La scelta di Robert Downey jr e Robert Duvall si rivela ben presto fondamentale non solo per la buona riuscita del film, ma anche in funzione di salvagente nel caso qualcosa andasse storto. E qualcosa è andato storto: la sceneggiatura alla base del film vanta alcune buone idee, ma presenta anche svariati punti deboli. Molte sono infatti le sequenze di troppo, sia perché confondono lo spettatore, distraendolo da quella che dovrebbe essere la colonna portante di The Judge (il rapporto tra Hank e Jospeh), sia perché alcune di esse contengono ripetizioni e sottolineature superflue. Questo errore costa caro agli autori, in quanto chi guarda ha la fastidiosa sensazione di non essere da loro ritenuto all’altezza di capire il film senza tutti gli addobbi extra. In poche parole: avendo scelto due pilastri della recitazione come Duvall e Downey jr, che senso ha far dire loro infinite volte quanto difficile sia il loro rapporto? Bastano i loro sguardi, una parola non detta, una carezza non data.

 

Di contro, alcune delle immagini del film sono di straordinaria bellezza: basti citare la sequenza girata nel bagno di casa Palmer, nel momento in cui Hank corre in aiuto del padre. In questo caso, ma anche in altri, le doti dei due attori vengono esaltate nel modo più corretto.

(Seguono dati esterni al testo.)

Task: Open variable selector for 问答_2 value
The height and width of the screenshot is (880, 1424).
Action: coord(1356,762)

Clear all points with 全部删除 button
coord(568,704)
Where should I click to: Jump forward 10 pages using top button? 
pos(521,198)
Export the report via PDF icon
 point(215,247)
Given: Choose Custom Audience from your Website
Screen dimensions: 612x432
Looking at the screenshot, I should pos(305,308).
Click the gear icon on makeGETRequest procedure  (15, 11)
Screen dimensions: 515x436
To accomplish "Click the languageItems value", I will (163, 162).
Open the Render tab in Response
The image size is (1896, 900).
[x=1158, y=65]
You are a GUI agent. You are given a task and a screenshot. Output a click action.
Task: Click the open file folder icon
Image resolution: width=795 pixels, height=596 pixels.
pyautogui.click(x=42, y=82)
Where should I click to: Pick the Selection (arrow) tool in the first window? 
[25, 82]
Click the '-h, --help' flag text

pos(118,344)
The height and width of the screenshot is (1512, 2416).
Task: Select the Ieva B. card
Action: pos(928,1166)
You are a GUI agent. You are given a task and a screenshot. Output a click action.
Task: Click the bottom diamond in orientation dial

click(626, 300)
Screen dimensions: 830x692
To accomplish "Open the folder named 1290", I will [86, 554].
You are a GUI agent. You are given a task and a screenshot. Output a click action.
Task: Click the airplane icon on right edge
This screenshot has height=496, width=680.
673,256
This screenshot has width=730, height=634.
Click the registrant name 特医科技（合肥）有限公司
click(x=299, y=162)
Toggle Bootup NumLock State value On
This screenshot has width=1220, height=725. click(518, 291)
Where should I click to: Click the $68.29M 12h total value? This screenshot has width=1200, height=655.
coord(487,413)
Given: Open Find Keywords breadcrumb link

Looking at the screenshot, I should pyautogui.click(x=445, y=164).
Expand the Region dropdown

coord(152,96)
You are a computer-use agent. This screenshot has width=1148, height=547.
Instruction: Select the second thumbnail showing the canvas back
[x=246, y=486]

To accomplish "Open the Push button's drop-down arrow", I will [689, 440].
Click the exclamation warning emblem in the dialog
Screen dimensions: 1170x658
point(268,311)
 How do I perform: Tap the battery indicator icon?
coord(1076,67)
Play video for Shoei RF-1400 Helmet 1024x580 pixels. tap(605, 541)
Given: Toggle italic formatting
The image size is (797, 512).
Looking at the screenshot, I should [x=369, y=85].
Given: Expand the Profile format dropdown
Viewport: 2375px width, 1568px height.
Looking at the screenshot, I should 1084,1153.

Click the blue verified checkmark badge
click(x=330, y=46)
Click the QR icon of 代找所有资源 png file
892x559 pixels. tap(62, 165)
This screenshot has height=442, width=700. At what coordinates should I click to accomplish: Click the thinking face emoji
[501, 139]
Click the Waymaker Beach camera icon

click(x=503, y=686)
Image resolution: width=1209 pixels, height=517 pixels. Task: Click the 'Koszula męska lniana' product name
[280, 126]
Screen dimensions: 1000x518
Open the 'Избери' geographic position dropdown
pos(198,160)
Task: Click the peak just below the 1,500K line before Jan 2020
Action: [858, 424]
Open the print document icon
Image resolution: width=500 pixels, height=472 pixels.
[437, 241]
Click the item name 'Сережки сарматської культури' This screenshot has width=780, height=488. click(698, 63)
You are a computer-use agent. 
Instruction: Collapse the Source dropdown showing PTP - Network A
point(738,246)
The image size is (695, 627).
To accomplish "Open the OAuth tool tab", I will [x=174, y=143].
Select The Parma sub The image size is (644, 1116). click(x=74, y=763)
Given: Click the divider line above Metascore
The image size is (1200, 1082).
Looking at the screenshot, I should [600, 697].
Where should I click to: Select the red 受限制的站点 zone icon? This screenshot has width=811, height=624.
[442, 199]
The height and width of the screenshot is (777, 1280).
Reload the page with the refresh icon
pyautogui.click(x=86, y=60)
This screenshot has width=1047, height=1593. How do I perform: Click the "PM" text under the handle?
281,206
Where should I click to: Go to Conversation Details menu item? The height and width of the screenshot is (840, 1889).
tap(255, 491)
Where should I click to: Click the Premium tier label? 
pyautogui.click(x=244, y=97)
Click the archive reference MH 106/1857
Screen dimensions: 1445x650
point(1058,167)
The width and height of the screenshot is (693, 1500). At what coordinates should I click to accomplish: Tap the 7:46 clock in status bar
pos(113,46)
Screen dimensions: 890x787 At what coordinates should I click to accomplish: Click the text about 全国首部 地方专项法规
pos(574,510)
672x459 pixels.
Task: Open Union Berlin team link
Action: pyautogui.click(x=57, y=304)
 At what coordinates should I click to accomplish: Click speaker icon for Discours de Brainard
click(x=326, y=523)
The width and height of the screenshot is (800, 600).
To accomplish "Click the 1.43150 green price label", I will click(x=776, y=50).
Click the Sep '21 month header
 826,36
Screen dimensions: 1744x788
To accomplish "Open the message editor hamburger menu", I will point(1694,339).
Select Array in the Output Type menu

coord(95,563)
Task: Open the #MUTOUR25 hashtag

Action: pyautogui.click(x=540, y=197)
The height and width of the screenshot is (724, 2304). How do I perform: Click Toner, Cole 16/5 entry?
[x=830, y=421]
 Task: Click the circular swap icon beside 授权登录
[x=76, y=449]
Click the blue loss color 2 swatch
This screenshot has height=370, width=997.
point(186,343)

Va infine sottolineato che The Judge (che ha aperto il Toronto International Film Festival) è stato diretto da un regista piuttosto giovane, David Dobkin, che fino ad adesso si era cimentato quasi esclusivamente in commedie, alcune di esse di successo (Due single a nozze). Mancava forse anche un po’ di esperienza da parte del regista, che nonostante tutto ha fatto un buon lavoro.